Often we can do incredible things only to finish them and feel empty and left with a lack of purpose.

Maybe there’s a quick “congratulations” from friends and colleagues and an acknowledgment of all the hard work we put in, but after that, silence.

I’ve seen this play out repeatedly in myself and in clients I work with. Many of them have done absolutely phenomenal things – published books, founded and sold companies, and achieved high levels of athletic, academic, military, or career distinction.

But shortly after these accomplishments, they are out looking for the next fix of an incredible thing to do.

The theme I see repeatedly is that no matter what we do, an external accomplishment is transient and won’t make us happy for very long.

Status and wealth in particular fall into a category of “black hole” emotions. When we get them, we generally want more of them. In fact, the very act of chasing status and wealth can make us feel strongly less-than and scarce.

Once those negative emotions are wired-in and running hot in our system, it can be hard to turn them off even when the status or wealth finally arrives.

That’s why if you talk to people with a ton of wealth or status, they’re often far more scared of losing it than people with very little. It comes to rule them.

So while it’s tempting to lose ourselves in the external things we’re creating, it’s worth investing time and energy in the “important but not urgent” work of creating a tangible and close-to-home life we love.

The life we truly want is rarely one that’s enabled by external circumstances. The external is only a tool. What we’re usually after are the internal states that the journey will create within us.

This is also what the people closest to us will value. They care most about who we are, not what we do.

The people close to us rarely care about our accomplishments. Instead, they care about who we are: how we respond to them, how much we care about them, and our energy levels when we’re together.

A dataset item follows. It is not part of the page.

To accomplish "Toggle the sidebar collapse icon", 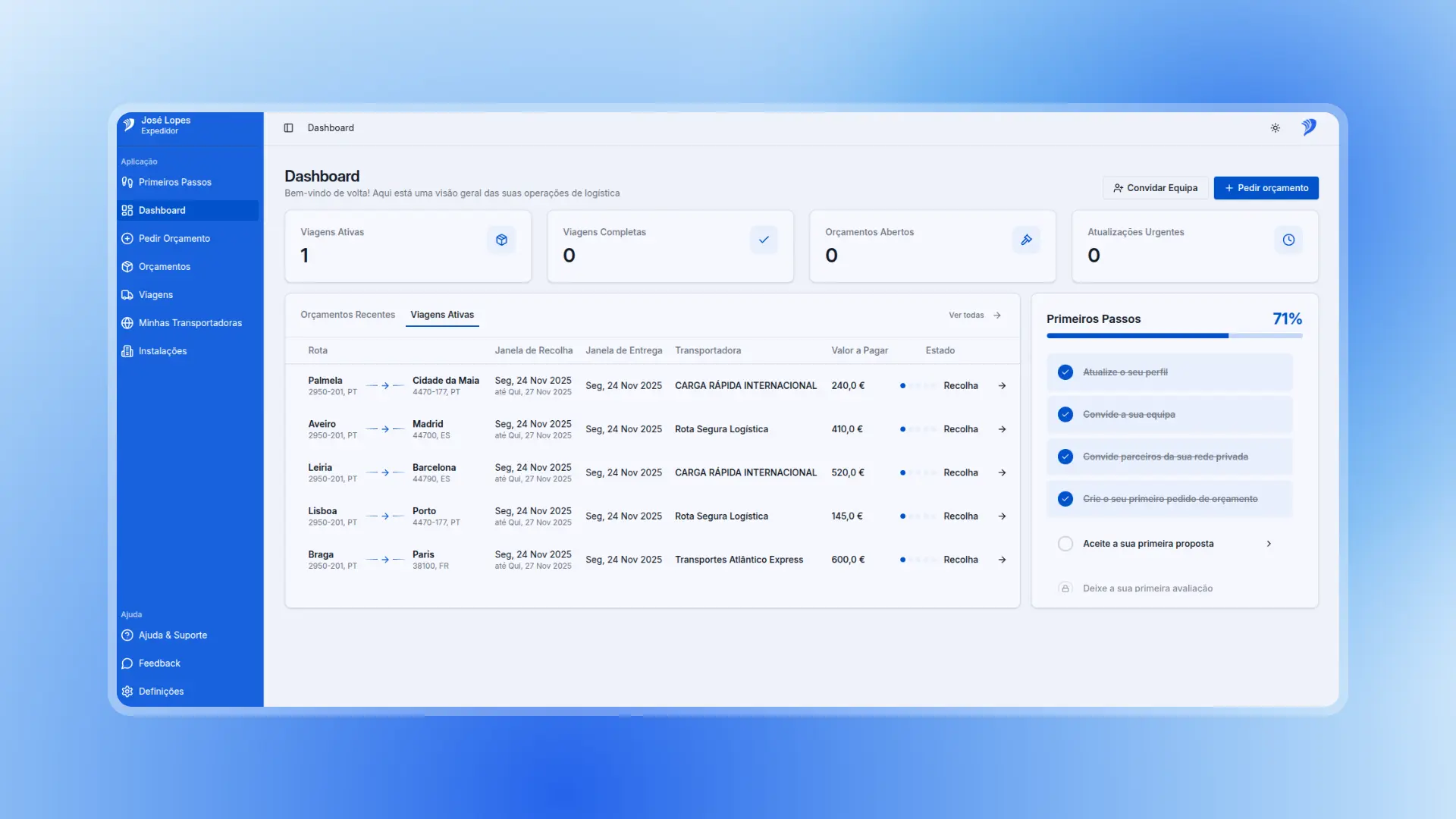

So if you want a life you love, it’s much better to make durable investments, not in things like accomplishments, status, ego, or wealth – but in cultivating time-tested emotional states like service, trust, and abundance (which can exist even with no money at all!).

The more we can get used to feeling abundant, helpful, and trusting before we have any evidence to back up the feelings – the more quickly and readily we can bring those emotions to every spot in our lives and create what we love.

This concept was made much more real to me over the last few months by my friend and mentor the coach Robert Ellis, who pointed out my own scarcity and status-seeking.

It was painful, but he woke me up, and it’s led to dramatic changes in my own identity and how I show up for friends, family, and clients.

Often all it takes is a little tap on our identity – asking questions like, “Once I create this, who will I become?” – to start unraveling an attachment to accomplishment and creating a long-term relationship with a better way of living.